Scan the data beneath this task and copy each line that includes "next".

• • • •

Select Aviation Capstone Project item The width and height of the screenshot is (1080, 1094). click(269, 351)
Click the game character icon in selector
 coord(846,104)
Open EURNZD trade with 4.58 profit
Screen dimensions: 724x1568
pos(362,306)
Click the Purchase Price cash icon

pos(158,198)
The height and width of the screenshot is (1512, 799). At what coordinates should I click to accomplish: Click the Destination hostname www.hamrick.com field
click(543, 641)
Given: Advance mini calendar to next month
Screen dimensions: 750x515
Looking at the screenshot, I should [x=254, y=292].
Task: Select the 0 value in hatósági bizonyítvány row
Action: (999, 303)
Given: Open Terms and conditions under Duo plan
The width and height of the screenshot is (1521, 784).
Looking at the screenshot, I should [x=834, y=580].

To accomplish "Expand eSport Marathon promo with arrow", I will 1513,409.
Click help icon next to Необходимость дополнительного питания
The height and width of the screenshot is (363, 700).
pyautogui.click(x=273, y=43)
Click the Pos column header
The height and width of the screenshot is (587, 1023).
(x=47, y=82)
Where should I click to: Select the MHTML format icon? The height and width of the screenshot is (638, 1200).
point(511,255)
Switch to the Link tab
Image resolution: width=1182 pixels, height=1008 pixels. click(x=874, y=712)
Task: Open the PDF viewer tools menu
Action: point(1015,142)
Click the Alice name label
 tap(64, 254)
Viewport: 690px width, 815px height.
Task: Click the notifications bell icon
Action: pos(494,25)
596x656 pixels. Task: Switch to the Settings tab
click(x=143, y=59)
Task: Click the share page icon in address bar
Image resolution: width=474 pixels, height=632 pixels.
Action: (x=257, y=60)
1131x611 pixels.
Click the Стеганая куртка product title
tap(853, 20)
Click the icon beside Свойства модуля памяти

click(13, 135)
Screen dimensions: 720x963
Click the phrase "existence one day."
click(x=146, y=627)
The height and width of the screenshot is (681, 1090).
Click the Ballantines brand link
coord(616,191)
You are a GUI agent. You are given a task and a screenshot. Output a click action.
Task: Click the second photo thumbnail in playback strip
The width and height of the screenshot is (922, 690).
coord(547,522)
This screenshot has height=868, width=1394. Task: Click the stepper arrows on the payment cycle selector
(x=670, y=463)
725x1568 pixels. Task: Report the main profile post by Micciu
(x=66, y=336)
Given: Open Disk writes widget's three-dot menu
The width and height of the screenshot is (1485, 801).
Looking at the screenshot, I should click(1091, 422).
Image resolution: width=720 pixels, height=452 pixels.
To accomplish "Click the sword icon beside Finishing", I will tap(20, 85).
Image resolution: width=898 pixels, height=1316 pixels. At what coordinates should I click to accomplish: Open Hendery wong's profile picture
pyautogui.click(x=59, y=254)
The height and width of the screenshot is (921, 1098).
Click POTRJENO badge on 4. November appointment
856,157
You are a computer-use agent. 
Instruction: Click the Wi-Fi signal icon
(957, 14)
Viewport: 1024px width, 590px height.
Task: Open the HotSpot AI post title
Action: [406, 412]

• • • •

[Completed task]
Given: Advance mini calendar to next month
Click help icon next to Необходимость дополнительного питания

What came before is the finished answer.